• _Excerpted records_
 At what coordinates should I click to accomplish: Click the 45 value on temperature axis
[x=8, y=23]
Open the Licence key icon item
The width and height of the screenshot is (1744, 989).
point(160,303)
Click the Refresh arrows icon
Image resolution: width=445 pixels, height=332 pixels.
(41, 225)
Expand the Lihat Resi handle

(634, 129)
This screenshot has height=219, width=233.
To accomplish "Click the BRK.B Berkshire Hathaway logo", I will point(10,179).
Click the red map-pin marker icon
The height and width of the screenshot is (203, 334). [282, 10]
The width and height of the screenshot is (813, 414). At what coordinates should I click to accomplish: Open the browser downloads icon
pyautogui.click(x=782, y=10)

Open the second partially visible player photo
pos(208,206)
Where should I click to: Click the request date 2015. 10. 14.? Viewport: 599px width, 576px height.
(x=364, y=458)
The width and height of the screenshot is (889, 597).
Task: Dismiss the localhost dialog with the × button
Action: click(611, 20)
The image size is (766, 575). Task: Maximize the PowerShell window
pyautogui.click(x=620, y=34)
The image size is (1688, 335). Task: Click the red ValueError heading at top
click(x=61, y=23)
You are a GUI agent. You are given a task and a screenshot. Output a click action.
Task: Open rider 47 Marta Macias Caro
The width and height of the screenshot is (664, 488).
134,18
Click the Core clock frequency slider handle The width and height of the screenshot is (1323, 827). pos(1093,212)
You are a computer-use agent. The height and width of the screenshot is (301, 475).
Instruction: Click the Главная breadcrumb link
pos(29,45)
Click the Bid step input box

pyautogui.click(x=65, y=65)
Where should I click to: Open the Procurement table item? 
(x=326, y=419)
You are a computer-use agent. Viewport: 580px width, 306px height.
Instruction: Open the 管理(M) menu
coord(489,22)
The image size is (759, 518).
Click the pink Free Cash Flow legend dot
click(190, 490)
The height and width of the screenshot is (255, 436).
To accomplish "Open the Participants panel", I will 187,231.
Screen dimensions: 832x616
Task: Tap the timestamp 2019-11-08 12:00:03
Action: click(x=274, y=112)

• _Problem to solve_
Rewrite the records, starting at the line that contains "You are a computer-use agent. Viewport: 580px" and ending at the end of the records, as a JSON list of strings with one string per line and blank lines left out.

• _Task answer_
[
  "You are a computer-use agent. Viewport: 580px width, 306px height.",
  "Instruction: Open the 管理(M) menu",
  "coord(489,22)",
  "The image size is (759, 518).",
  "Click the pink Free Cash Flow legend dot",
  "click(190, 490)",
  "The height and width of the screenshot is (255, 436).",
  "To accomplish \"Open the Participants panel\", I will 187,231.",
  "Screen dimensions: 832x616",
  "Task: Tap the timestamp 2019-11-08 12:00:03",
  "Action: click(x=274, y=112)"
]